Simone Kaho: I like poetry that is dark and funny, but in any poetry I’m looking for the moments where you have to stop and look away from the page, to savour what the poem has said or done. I find in many poems, times where there’s a feeling of spiritual connection. What the poem is saying becomes so true for you it’s like you are experiencing it yourself, you suddenly blend with the poet and understand, deeply, something they are saying or feeling. This can happen in any type of poetry, but for me, it’s probably more likely to happen in poetry that is slightly narrative, or grounded in the real world.

Lynn Jenner: I like the poet to tell me about what they know and what they have learned in their life. I like politics in poems. Other than that, I probably like what everyone likes; surprising language, some building up of themes and some swing and lurch in the rhythm and cadence.

 

What matters to you in a poem as a writer?

Gregory Kan: Movement beyond what I know.

Lynn Jenner:It is important to feel that the poem has done enough, that it has brought something into the light and examined it quite a bit. Because of this, I tend to write long-ish poems! I also aspire to write poems that have an emotional punch to them.

Jane Arthur: Authenticity, voice, surprise.

Simone Kaho: When a poem works, to me, it’s like it holds it’s own energy. You can read it back and see things you didn’t necessarily intend at the time of writing, and it communicates new things back to you. It feels a bit distant – like a memory of being in that moment.

 

I just hosted a festival of tree poems on Poetry Shelf – do you have recurring things in your poems?

Lynn Jenner: Trees, actually, and people dying. Also people talking.

Gregory Kan: Funny you should mention the tree poems – trees!

Jane Arthur: There’s a constant oscillation between rage and apathy. At least, those were the two states I found myself in while writing Craven, and I can still sense them when I read it now.

Simone Kaho: Yes, trees is a recurring them in my poems. Also family, the natural environment generally, and how it feels to be human. Lately, I’ve been writing poetry that is perhaps more overtly political – it’s talking about gender dynamics and trauma.

 

Name 3 to 5 books that you have loved at different points in your life.

Lynn Jenner: Seamus Deane,  Reading in the Dark;  Amos Oz, Tales of Love and Darkness; Leo Tolstoy, Hadji Murad; H.G. Sebald, The Emmigrants

Gregory Kan: Nox by Anne Carson, Sonny by Mary Burger, Dreams for Kurosawa by Raul Zurita, Penury by Myung Mi Kim. Just off the top of my head. But really there are so many.

Simone Kaho:  Huckleberry Finn – Mark Twain, In the line of Beauty – Alan Hollinghurst, Bunny – Selima Hill, All of Tusiata Avia’s books, The Book of the Black Star – Albert Wendt

 

If you were to host a festival poetry session with poets from any time and any place who would you include?

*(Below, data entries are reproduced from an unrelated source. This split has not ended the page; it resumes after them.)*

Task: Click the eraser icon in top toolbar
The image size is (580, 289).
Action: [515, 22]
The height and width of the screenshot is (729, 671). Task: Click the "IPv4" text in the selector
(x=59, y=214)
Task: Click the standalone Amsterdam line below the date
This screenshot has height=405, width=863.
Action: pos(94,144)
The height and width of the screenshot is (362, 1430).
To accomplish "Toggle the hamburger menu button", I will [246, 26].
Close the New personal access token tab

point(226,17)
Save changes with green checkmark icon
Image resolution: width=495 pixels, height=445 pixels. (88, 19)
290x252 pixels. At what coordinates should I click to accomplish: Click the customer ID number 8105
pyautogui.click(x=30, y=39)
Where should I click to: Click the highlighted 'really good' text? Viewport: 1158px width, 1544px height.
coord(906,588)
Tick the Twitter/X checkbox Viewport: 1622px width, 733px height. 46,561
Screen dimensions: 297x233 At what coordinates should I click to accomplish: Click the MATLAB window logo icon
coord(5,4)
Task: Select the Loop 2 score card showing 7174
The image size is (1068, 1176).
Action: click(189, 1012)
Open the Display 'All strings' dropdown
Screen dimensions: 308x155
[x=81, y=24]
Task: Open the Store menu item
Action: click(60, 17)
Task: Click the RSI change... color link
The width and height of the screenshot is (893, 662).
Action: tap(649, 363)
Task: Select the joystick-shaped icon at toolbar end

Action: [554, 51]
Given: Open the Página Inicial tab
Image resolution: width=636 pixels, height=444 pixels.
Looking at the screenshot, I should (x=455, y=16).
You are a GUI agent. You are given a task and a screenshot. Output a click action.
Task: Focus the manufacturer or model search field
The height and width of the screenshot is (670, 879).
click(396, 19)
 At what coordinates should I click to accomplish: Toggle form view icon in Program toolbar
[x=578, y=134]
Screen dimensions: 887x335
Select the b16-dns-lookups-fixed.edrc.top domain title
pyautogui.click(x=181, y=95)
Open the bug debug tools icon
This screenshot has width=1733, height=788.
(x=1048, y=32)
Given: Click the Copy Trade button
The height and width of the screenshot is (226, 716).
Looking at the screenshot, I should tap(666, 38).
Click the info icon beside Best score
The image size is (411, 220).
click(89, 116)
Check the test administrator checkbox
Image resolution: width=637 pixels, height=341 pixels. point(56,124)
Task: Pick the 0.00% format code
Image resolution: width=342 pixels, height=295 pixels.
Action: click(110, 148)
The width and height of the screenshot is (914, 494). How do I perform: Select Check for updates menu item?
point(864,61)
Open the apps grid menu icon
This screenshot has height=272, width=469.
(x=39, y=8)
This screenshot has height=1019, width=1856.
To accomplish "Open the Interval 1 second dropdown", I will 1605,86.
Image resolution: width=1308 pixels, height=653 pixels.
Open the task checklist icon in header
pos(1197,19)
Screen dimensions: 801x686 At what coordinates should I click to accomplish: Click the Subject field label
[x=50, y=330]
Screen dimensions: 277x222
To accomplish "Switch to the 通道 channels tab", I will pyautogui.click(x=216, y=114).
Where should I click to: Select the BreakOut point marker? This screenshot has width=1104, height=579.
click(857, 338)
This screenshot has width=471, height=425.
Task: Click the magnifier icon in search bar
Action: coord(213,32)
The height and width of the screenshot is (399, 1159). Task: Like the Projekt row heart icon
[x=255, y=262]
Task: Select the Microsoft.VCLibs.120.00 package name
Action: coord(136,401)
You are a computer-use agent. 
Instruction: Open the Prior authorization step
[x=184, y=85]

Lynn Jenner: Adrienne Rich, Bill Manhire, Yevgeny Yevtushenko, Leonard Cohen, Paul Muldoon, Seamus Heaney, Rumi

Gregory Kan: I don’t know!

Simone Kaho: The poets in this reading definitely. Selima Hill, Tusiata Avia, Albert Wendt, essa may ranapiri, Hone Tuwhare, Jacquie Sturm, Maya Angelou, Staceyann Chin. I could go on to include 100’s but these would be my first picks.